**QUOTED PASSAGE**
:::

Riga might more profitably enquire how playmaker Tomlin eluded him during the transfer window. It seems that Charlton have a novel take on the loan system. While Tomlin was rushed into City’s line-up as a quick fix that worked and which is the point of the loan system, we have to assume that Ya Ya Sanogo and Rod Fanni were dubiously added with an increasingly uncertain future in mind. Neither of them so much as made the bench on Saturday which implies that they had been recruited without Riga’s enthusiastic approval. Unless, of course, they weren’t match fit. Almost overlooked that point. You don’t set foot in Sparrows Lane without proof that you lack match fitness. After all, we didn’t get where we are today by being fit and we certainly don’t need any eager beavers with a point to prove. Like Lee Tomlin.

Anyway, without being too hard on the new boss, it’s tempting to conclude that any potential Riga-bounce has fizzled out all too soon. So cocky and confident in South Yorkshire a week previously, the Addicks froze in front of their own fans as usual. Their last victory at The Valley was the surprise defeat of Sheffield Wednesday on November 7th, since when it’s been an almost unrelieved tale of frustration.

There was never any suggestion that the three-months wait would be ended at Bristol City’s expense. The Westcountrymen’s arrival co-incided with the news that Lee Johnson had been prised from Barnsley to fill the managerial space left by Steve Cotterill’s dismissal. Though Johnson watched this game from the VIP seating, the sense was that Charlton were the first victims of the Robins’ new manager bounce.

The Robins’ incoming gaffer will regard this result as a welcome bonus before buckling down to duty. His new charges moved in front on 21 minutes after Tomlin made the most of Gudmundsson’s clumsy indiscretion, dusted himself off (as the cliche routinely has it) and forced an unconvincing spotkick under the unlucky Henderson’s right elbow. He will have noted how easily they defended their lead and will be forgiven for concluding that avoiding relegation will be a piece of cake if the rest of City’s rivals turn out to be as feckless as Charlton.

A little unfortunate with the penalty, Henderson singlehandedly maintained his side’s notional interest in this game as a contest. Soon after they fell behind, he performed an amazing juggling act to first parry, then paw to safety Reid’s wickedly deflected drive. Nearer the end, he backpedalled frantically to touch Luke Freeman’s cheeky long-distance lob over the bar before responding athletically to turn the same player’s fierce drive away at full length.

:::

(Word and element location records)
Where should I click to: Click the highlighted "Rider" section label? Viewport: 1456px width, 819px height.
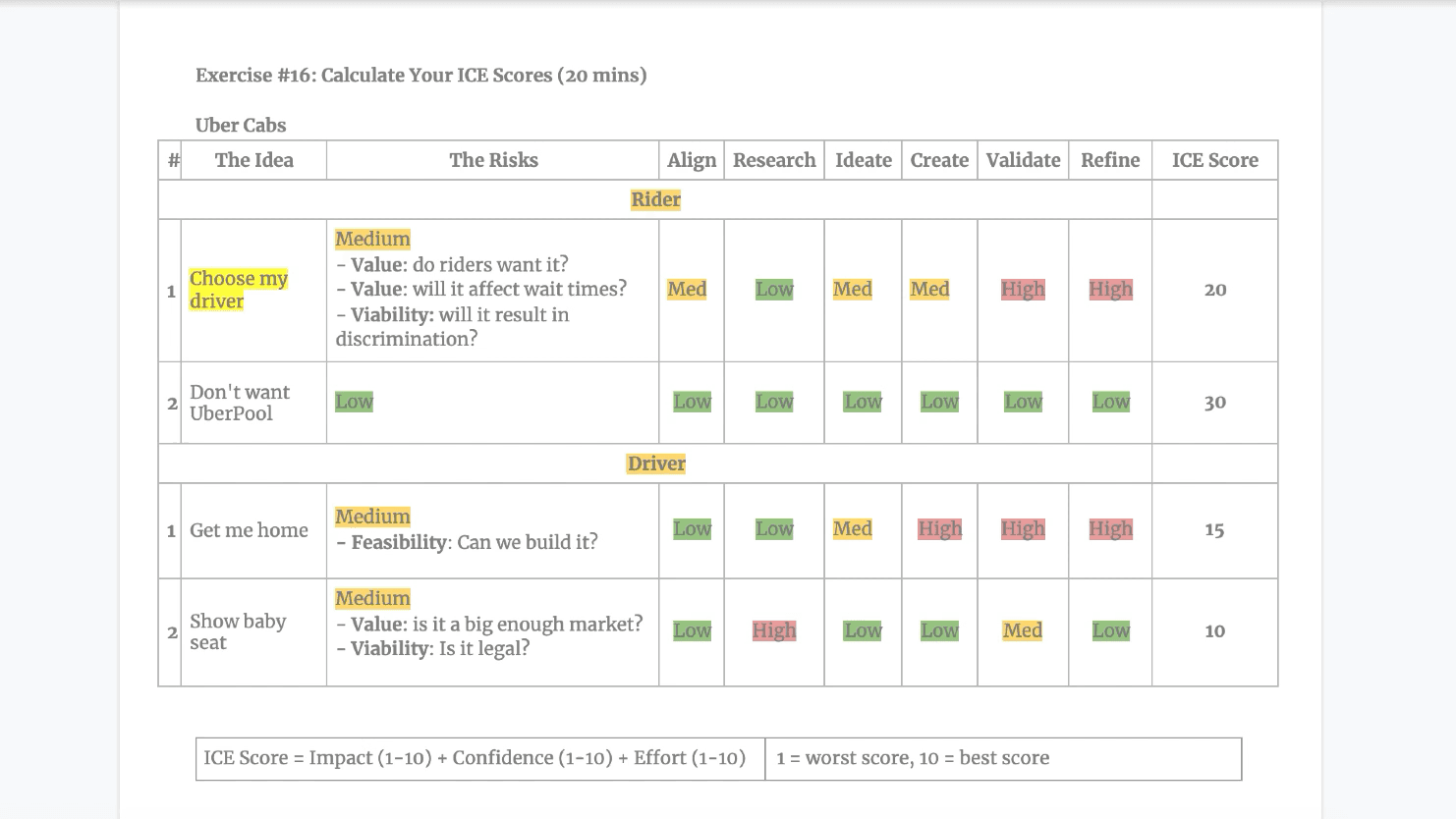click(x=655, y=199)
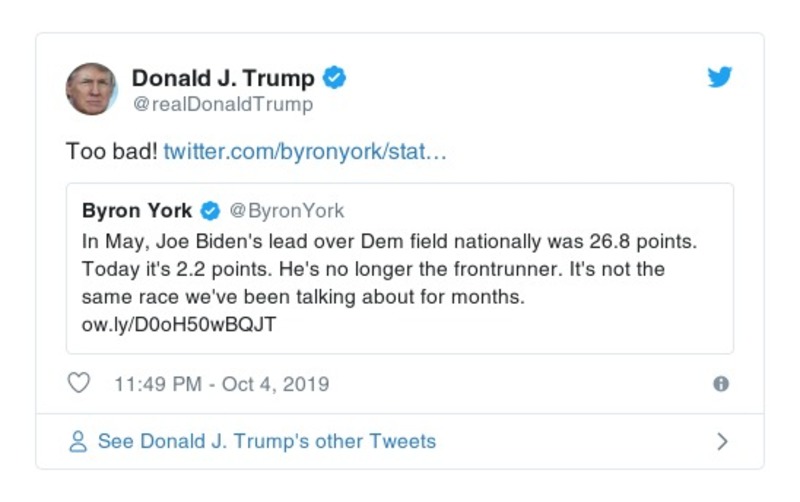This screenshot has height=502, width=800.
Task: Click the Donald J. Trump display name
Action: 223,78
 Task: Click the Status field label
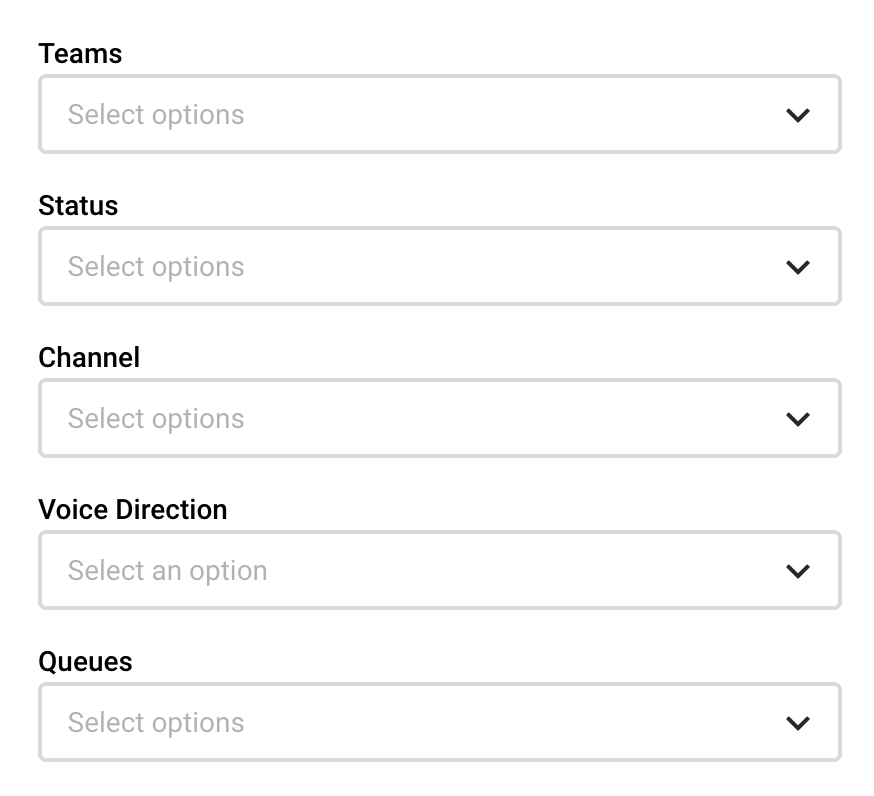[x=78, y=206]
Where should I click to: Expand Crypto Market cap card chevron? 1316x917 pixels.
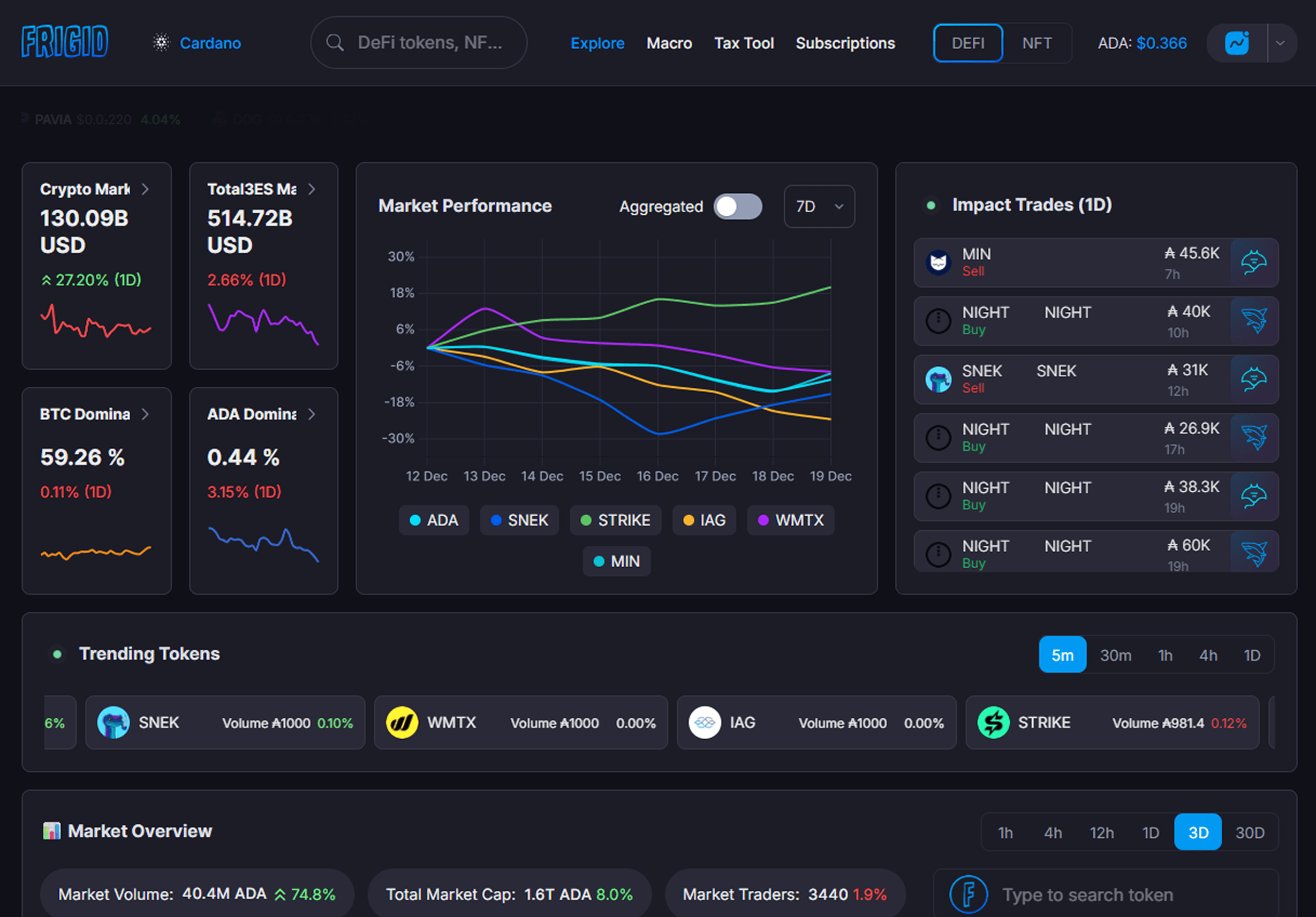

:::

**EXERCISE DIRECTIONS**
Using the match report, say whether each statement below is true: (a) Bristol City went ahead on 21 minutes; (b) Sanogo and Fanni were named on the bench on Saturday; (c) Lee Johnson watched the game from the VIP seating. For each, answer yes or no and quote the words that decide it.

**RESULT BELOW**
(a) Yes: "His new charges moved in front on 21 minutes"
(b) No: "Neither of them so much as made the bench on Saturday"
(c) Yes: "Though Johnson watched this game from the VIP seating"